Copy exactly, beginning with the line holding "The image size" and ending with the final line of the data beneath this task; copy nothing else, and leave out every picture.

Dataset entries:
--------------------------------
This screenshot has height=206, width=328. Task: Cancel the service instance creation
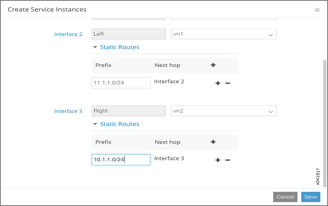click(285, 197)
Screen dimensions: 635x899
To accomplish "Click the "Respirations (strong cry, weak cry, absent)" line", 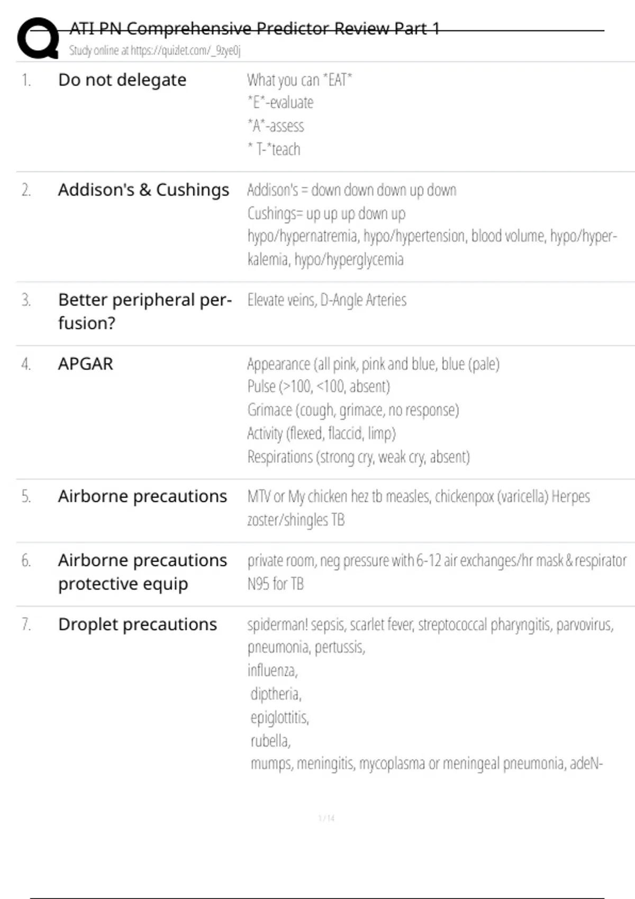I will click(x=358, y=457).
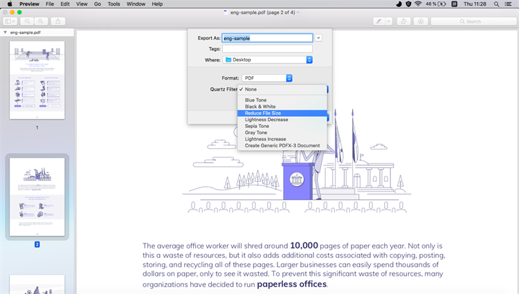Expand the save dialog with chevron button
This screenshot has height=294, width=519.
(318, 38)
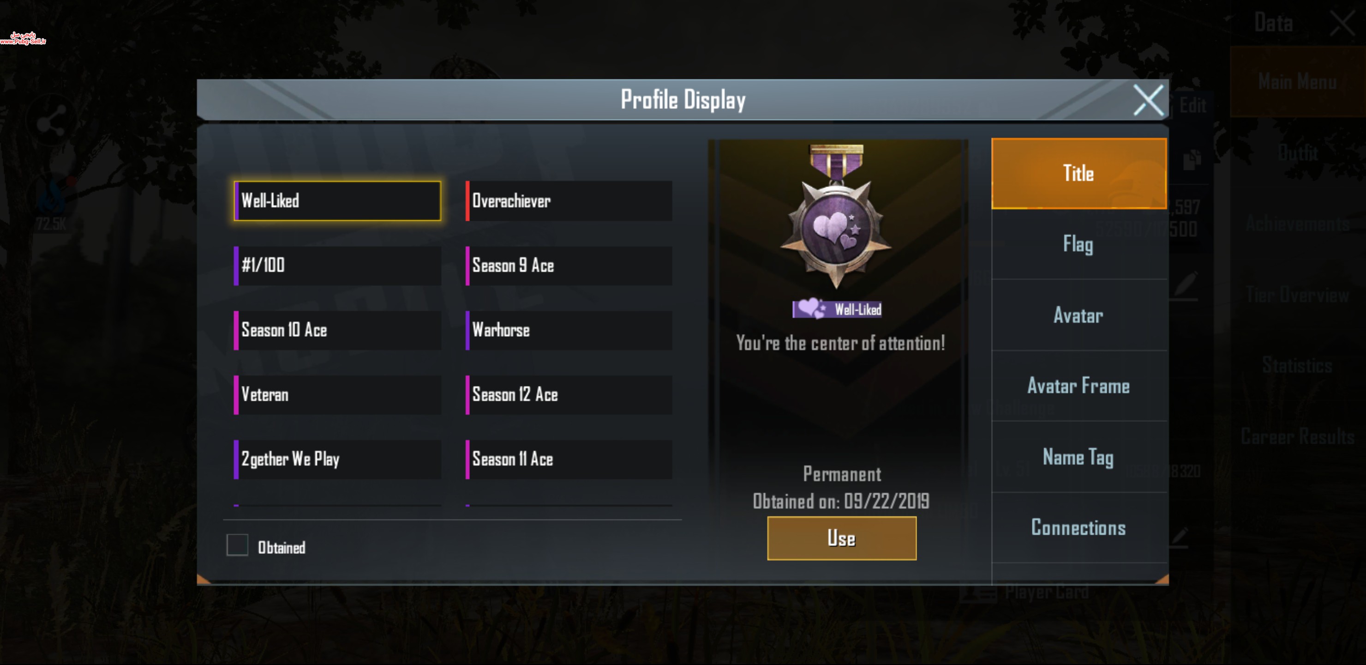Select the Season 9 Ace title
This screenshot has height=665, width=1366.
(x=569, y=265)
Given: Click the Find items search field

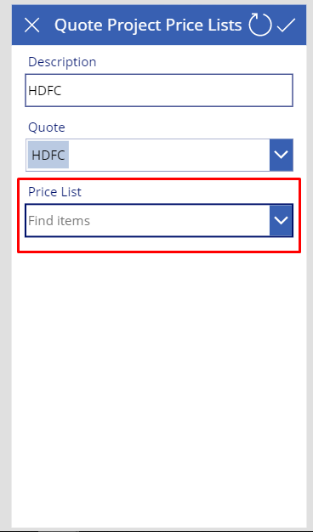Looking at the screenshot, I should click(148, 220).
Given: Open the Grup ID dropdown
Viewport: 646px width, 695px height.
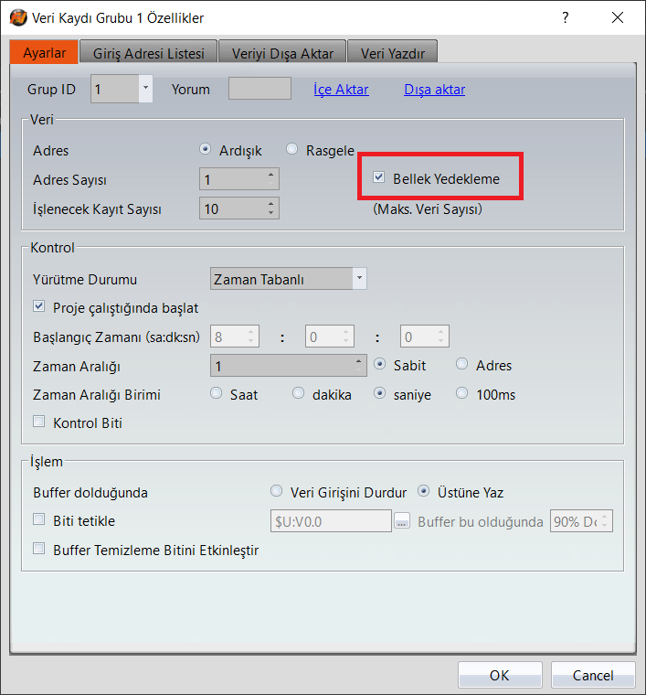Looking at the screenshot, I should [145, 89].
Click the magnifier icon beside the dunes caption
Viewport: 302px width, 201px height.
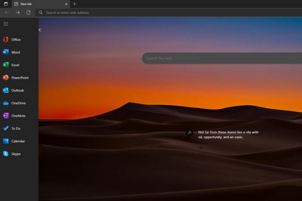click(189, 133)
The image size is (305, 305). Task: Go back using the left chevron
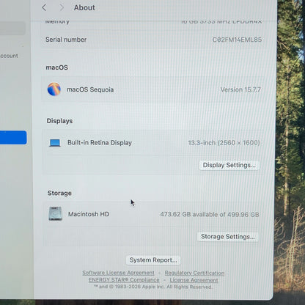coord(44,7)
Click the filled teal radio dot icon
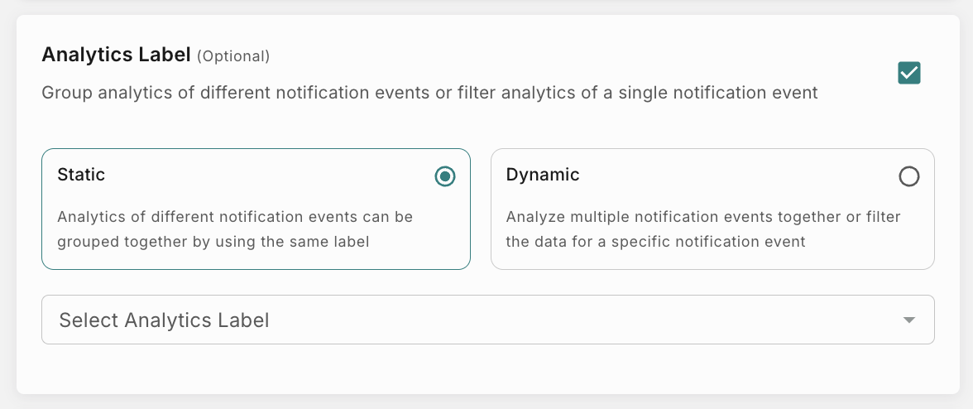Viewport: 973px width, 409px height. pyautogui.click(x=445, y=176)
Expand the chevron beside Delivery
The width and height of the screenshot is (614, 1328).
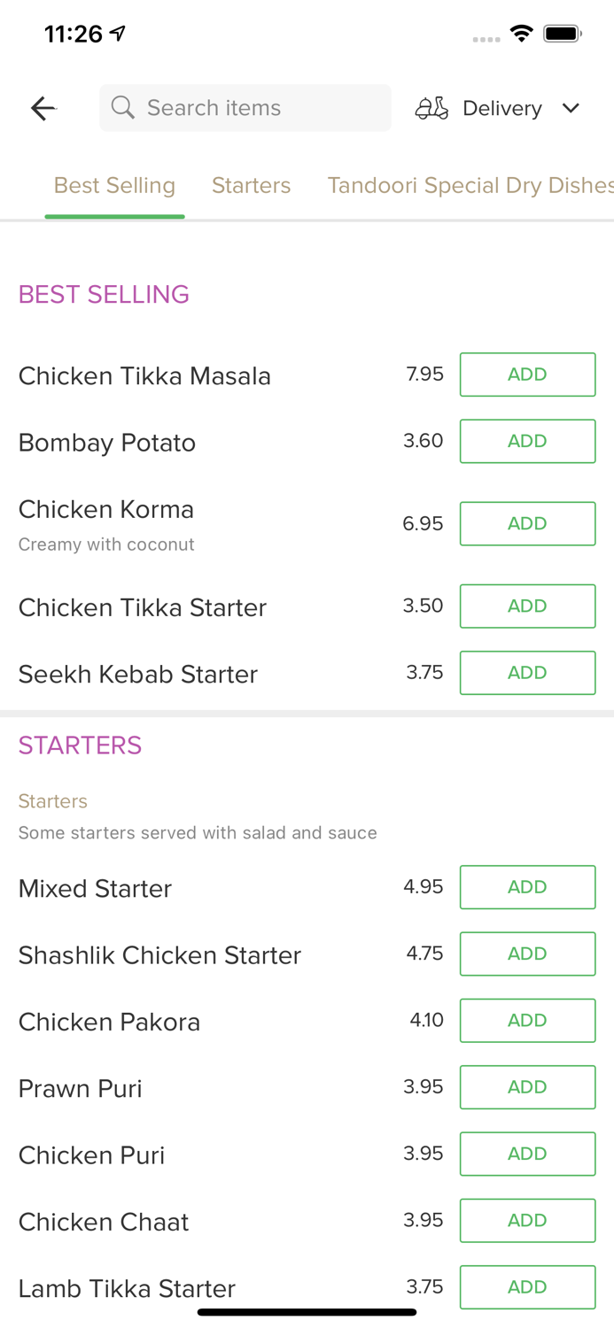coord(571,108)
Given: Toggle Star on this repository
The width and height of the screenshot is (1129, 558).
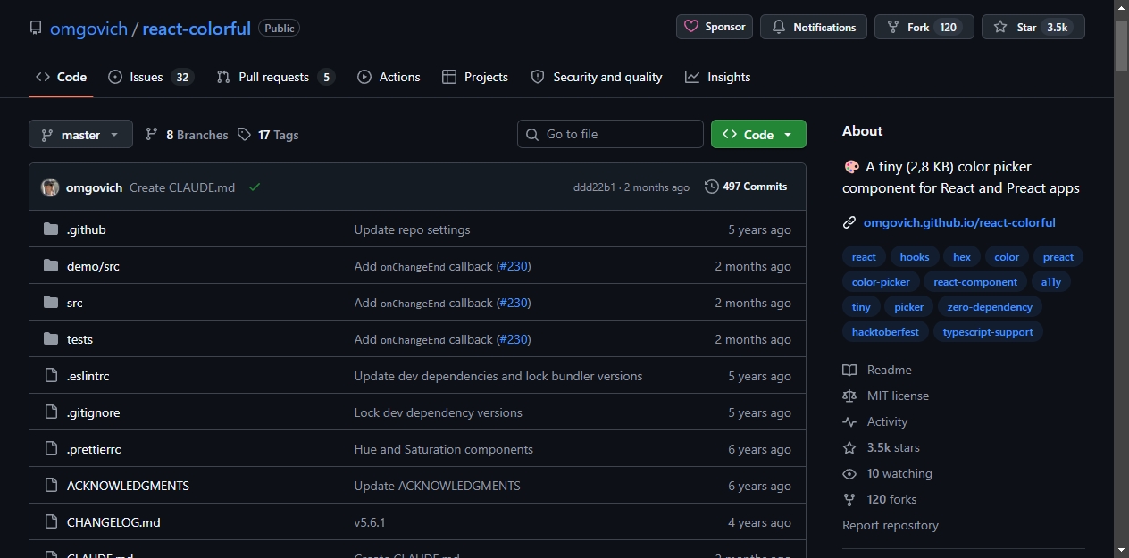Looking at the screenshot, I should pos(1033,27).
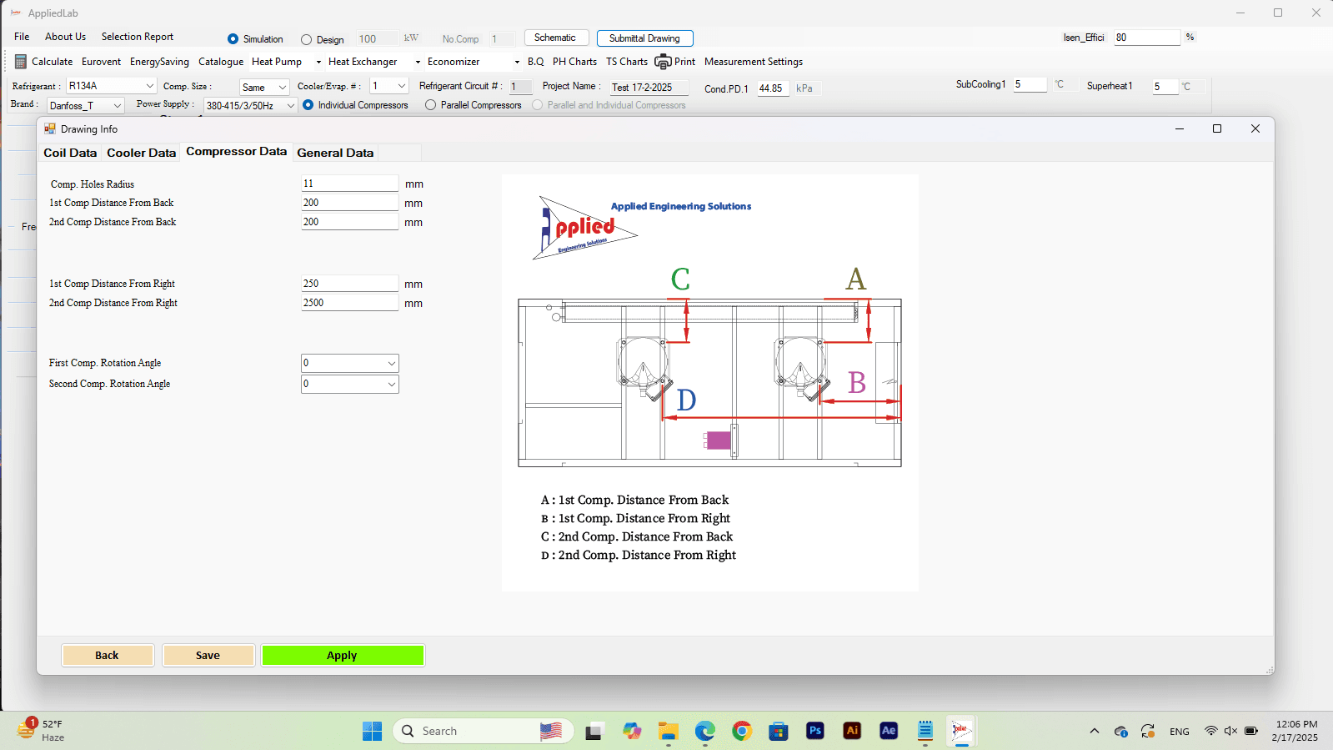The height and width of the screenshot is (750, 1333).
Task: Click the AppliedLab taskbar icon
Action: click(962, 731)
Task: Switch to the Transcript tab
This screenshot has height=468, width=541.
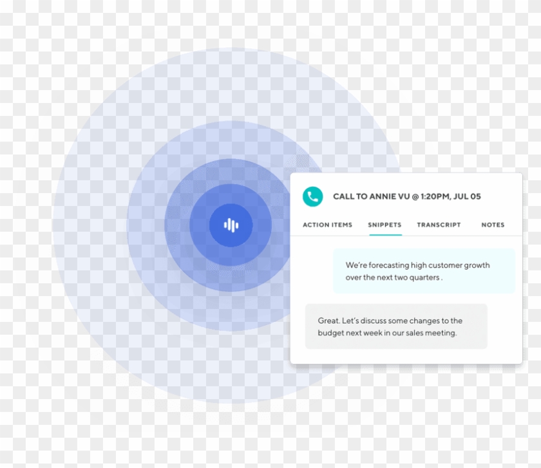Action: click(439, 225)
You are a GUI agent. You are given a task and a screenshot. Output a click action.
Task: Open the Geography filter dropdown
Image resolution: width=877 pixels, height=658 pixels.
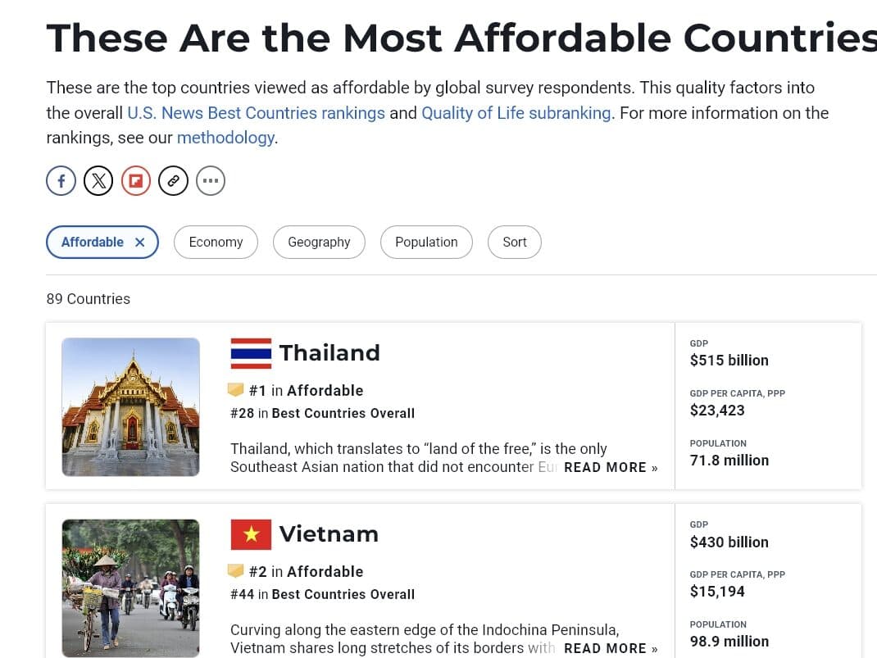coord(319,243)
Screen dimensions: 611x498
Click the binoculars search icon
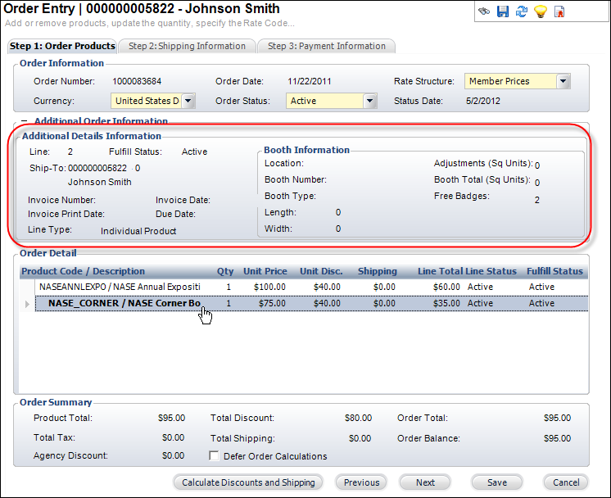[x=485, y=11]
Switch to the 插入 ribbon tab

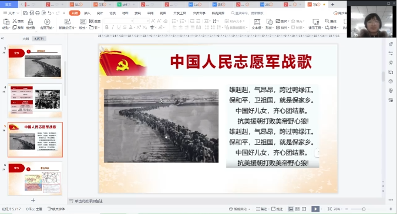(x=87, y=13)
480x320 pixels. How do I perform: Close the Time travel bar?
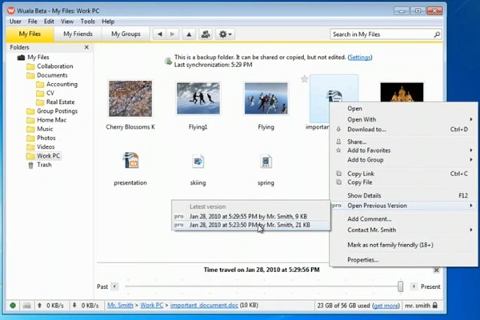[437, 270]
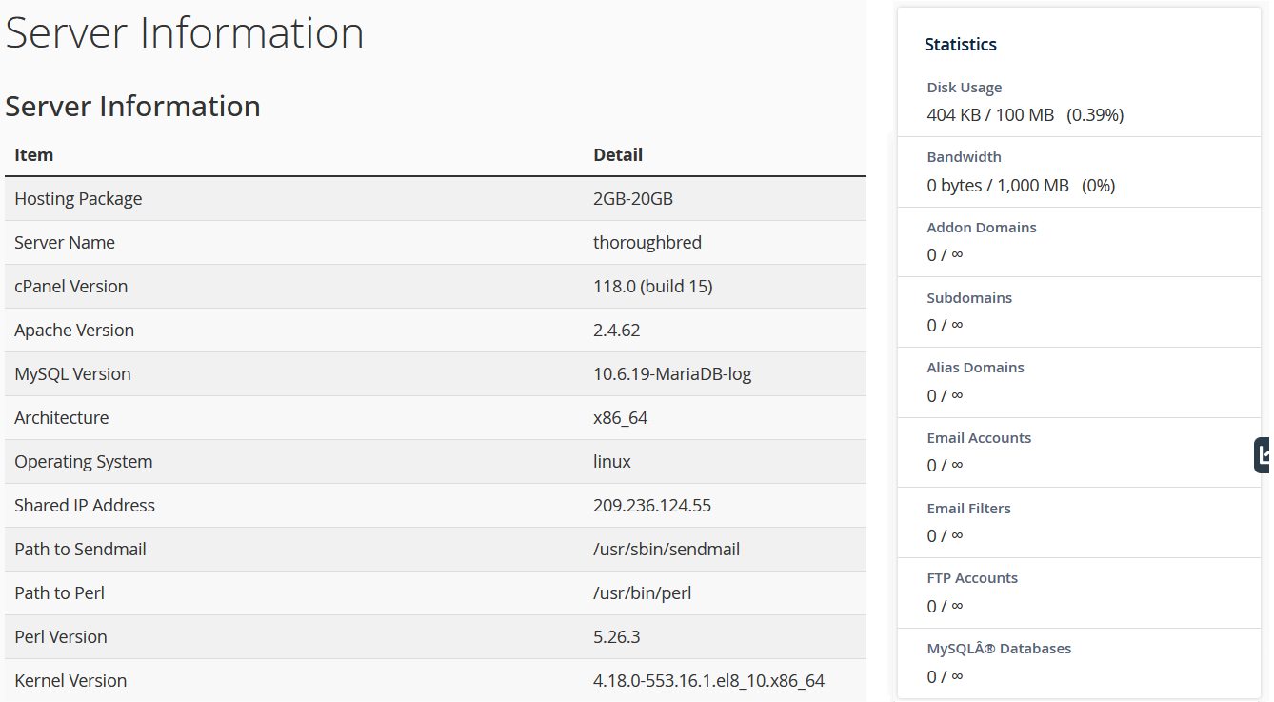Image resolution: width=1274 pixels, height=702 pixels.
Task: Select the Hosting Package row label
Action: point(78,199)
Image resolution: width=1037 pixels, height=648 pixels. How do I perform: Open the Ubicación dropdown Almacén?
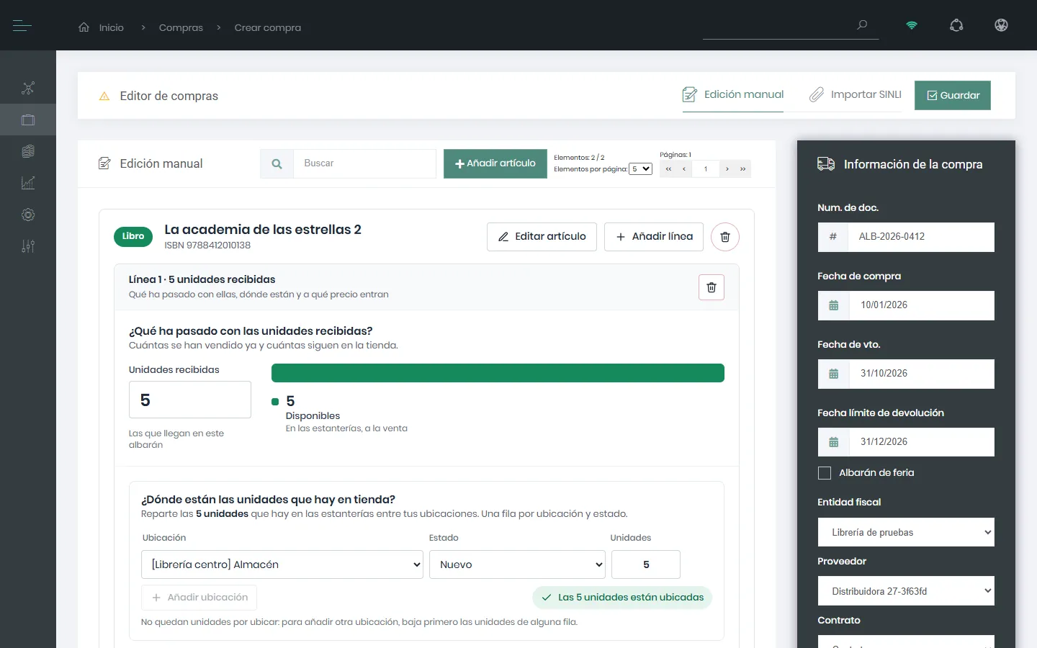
--------------------------------
▶ [Solution to the exercise]
The image size is (305, 305). Task: Go back using the left chevron
coord(44,7)
Click the filled teal radio dot icon
Viewport: 973px width, 409px height. pyautogui.click(x=445, y=176)
Expand the chevron beside Delivery
The width and height of the screenshot is (614, 1328).
coord(571,108)
Given: Toggle Star on this repository
The width and height of the screenshot is (1129, 558).
Looking at the screenshot, I should pos(1033,27).
The height and width of the screenshot is (750, 1333).
Task: Click the AppliedLab taskbar icon
Action: click(962, 731)
Task: Switch to the Transcript tab
This screenshot has height=468, width=541.
Action: click(439, 225)
You are a GUI agent. You are given a task and a screenshot. Output a click action.
Task: Open the Geography filter dropdown
Image resolution: width=877 pixels, height=658 pixels.
coord(319,243)
Screen dimensions: 611x498
Click the binoculars search icon
[x=485, y=11]
Switch to the 插入 ribbon tab

(x=87, y=13)
480x320 pixels. How do I perform: Close the Time travel bar?
[437, 270]
Image resolution: width=1274 pixels, height=702 pixels.
Task: Select the Hosting Package row label
Action: point(78,199)
Image resolution: width=1037 pixels, height=648 pixels. How do I perform: Open the Ubicación dropdown Almacén?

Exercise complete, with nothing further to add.